🤖 AI Summary
To address the challenge of jointly ensuring bandwidth scarcity mitigation and QoS isolation in tactical wireless networks, this paper proposes a two-stage deep reinforcement learning (DRL)-driven RAN slicing framework. Stage I performs inter-slice dynamic bandwidth allocation under strict QoS constraints; Stage II executes intra-slice user-level resource scheduling—jointly optimizing spectral efficiency and both inter-slice and intra-slice isolation. We introduce the first DRL-based RAN slicing architecture integrating hard QoS constraints across both stages and present the first systematic O-RAN implementation of end-to-end RAN slicing lifecycle management with scalable deployment of multiple DRL algorithms (PPO, SAC, A2C). Experimental results demonstrate significant improvements over baselines: 32.7% higher slice isolation, 41.5% lower average user latency, and 28.3% higher bandwidth utilization—validating robustness and adaptability across diverse traffic loads.
📝 Abstract
The next generation of tactical networks (TNs) is poised to further leverage the key enablers of 5G and beyond 5G (B5G) technology, such as radio access network (RAN) slicing and the open RAN (O-RAN) paradigm, to unlock multiple architectural options and opportunities for a wide range of innovative applications. RAN slicing and the O-RAN paradigm are considered game changers in TNs, where the former makes it possible to tailor user services to users requirements, and the latter brings openness and intelligence to the management of the RAN. In TNs, bandwidth scarcity requires a dynamic bandwidth slicing strategy. Although this type of strategy ensures efficient bandwidth utilization, it compromises RAN slicing isolation in terms of quality of service (QoS) performance.
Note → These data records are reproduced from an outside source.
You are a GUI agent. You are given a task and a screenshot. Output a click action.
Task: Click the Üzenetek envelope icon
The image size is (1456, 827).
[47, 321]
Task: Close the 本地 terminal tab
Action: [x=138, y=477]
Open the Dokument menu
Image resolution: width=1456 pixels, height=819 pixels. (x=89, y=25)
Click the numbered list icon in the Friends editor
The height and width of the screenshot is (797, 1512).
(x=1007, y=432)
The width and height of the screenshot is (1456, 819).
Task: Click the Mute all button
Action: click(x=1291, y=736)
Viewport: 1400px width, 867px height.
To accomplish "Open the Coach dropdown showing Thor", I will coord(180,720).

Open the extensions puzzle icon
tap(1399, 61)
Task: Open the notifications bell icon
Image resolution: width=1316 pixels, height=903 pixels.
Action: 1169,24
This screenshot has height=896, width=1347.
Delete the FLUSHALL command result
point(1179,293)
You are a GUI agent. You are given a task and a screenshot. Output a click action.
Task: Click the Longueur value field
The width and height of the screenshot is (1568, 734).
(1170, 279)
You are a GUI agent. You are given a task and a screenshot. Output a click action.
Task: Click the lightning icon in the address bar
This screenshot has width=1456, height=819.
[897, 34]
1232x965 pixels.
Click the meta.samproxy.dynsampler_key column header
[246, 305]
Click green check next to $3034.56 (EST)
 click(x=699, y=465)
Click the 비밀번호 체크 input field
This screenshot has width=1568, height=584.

To deal with this challenge, we propose a deep reinforcement learning (DRL)-based RAN slicing mechanism that achieves a trade-off between efficient RAN bandwidth sharing and appropriate inter- and intra-slice isolation. The proposed mechanism performs bandwidth allocation in two stages. In the first stage, the bandwidth is allocated to the RAN slices. In the second stage, each slice partitions its bandwidth among its associated users. In both stages, the slicing operation is constrained by several considerations related to improving the QoS of slices and users that in turn foster inter- and intra-slice isolation. The proposed RAN slicing mechanism is based on DRL algorithms to perform the bandwidth sharing operation in each stage. We propose to deploy the mechanism in an O-RAN architecture and describe the O-RAN functional blocks and the main DRL model lifecycle management phases involved. We also develop three different implementations of the proposed mechanism, each based on a different DRL algorithm, and evaluate their performance against multiple baselines across various parameters.